I’ve often said that people are the only element in business capable of true transformation. For Lean to work at the strategic level, everyone needs to think and act in a new way. So you cannot implement Lean and think about laying people off after every kaizen. The best improvement ideas will always come from the people doing the work (despite what your middle managers might think). If people see others getting laid off as a result of their or others’ suggestions for how to improve the work, the suggestions will stop. If people are cynical about what is being asked of them, they will stop contributing their ideas and energy.
That said, some companies have cost structures based on legacy practices that require a reduction in force to become lean. When this is the case, I think it is best to do this before you begin your lean turnaround. Incentivizing early retirement or other such voluntary reductions is the least harmful way to do this. Remember there will be some benefits to this painful necessity: being suddenly forced to produce the same amount with less people will require many kaizens early on. This might seem a little scary, but it really does help to focus your attention.
Then the upsides will become clearer. As you free up more and more people through kaizen, you will be able to actually avoid layoffs by finding new ways to use people more wisely. You can build on gains by cutting overtime, eliminating all temporary workers, and assigning your best people who have been freed up to your kaizen promotion office. These folks can then work on the next improvement, perhaps the work that you may have outsourced in the past.
Even with all of these buffers, you should always have a caveat in your job guarantee that if the business is threatened, for example in a severe recession, you do have the right to lay people off then.
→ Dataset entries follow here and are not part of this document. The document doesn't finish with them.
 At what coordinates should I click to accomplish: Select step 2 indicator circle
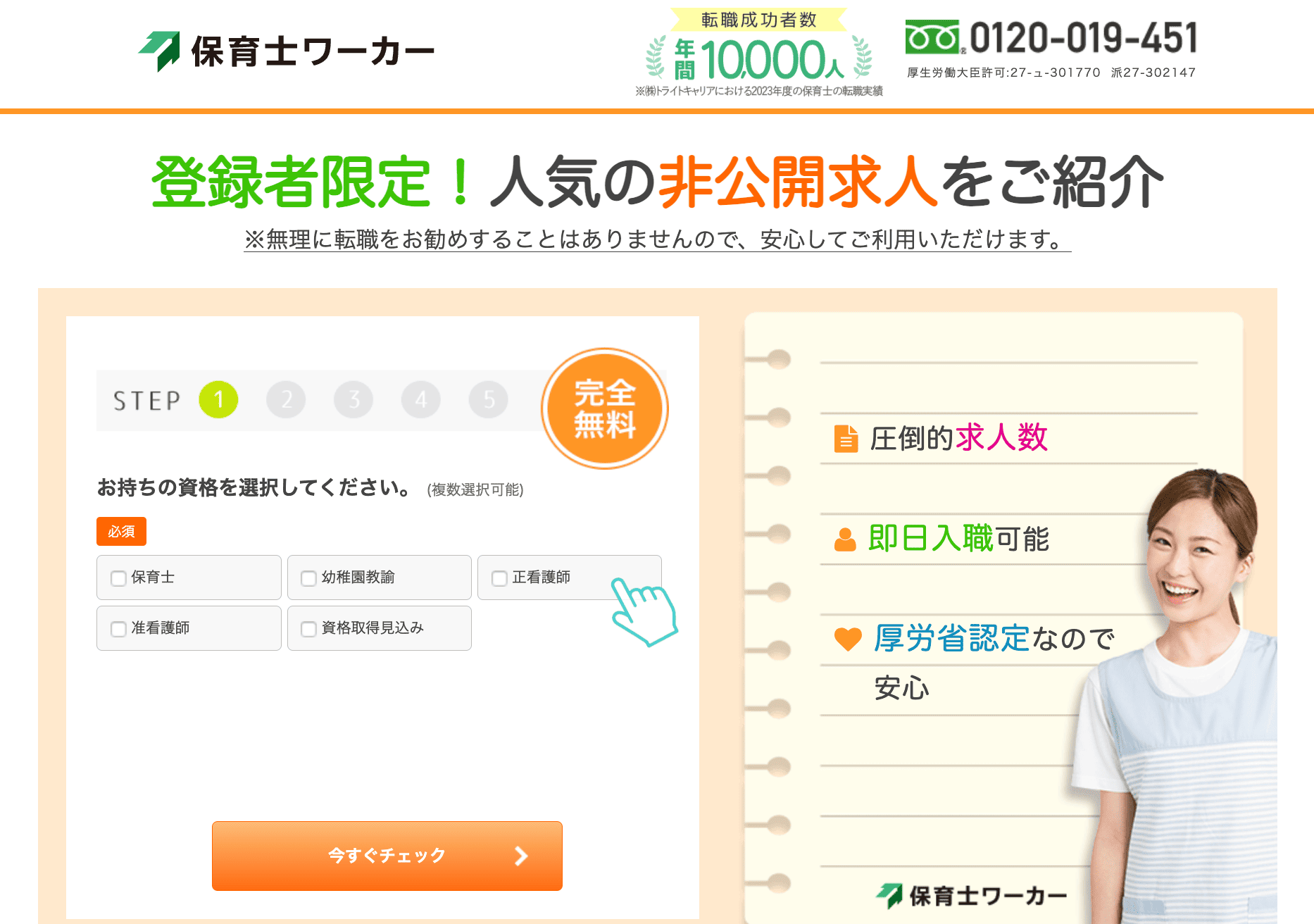pos(286,399)
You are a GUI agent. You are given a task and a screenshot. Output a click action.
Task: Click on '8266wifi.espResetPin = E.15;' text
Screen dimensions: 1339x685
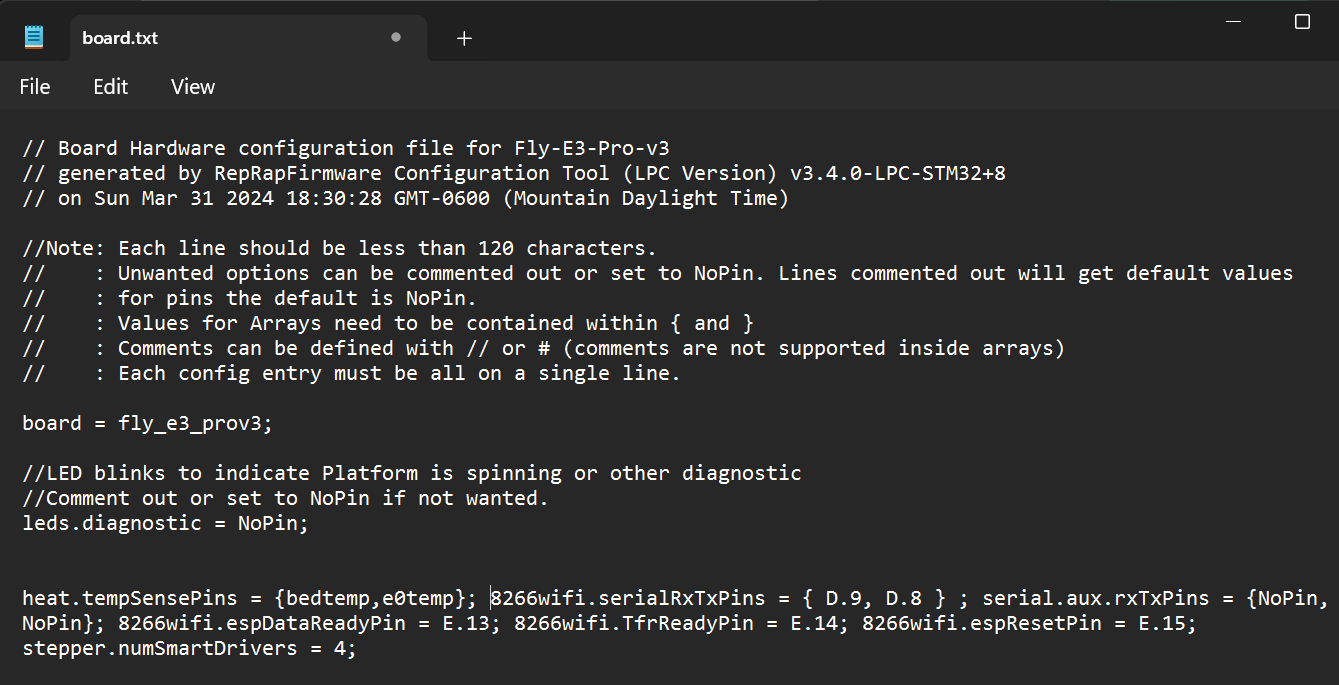(1029, 623)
If this needs to happen, just make sure this is clearly separate from any kaizen activity. Never lay off anyone as a result of kaizen.
As for the issue of union versus non-union, I don’t see this as a significant hurdle. Our first lean implementation back in my days as a Danaher Corporation Group was a U.A.W. location—so too was the Wiremold Company. In both cases we were extremely successful. Yes, unions present additional challenges due to contracts with lots of work rules and job classifications. But you just have to work through these things step by step. We cut job classifications from over 50 to about 5. We did a lot of cross-training and worked hand-in-hand on the shopfloor with union associates to improve the work. The key I think is to treat people well, where everyone is part of the team and appreciated for their contributions. If you treat union members differently because they are part of the union, you are asking for trouble.
Finally, let me add one piece of advice about your people. Don’t set wimpy goals! The point is not to avoid conflict, but to challenge everyone to perform to the best of their ability. It is disrespectful for you to think people cannot do great things.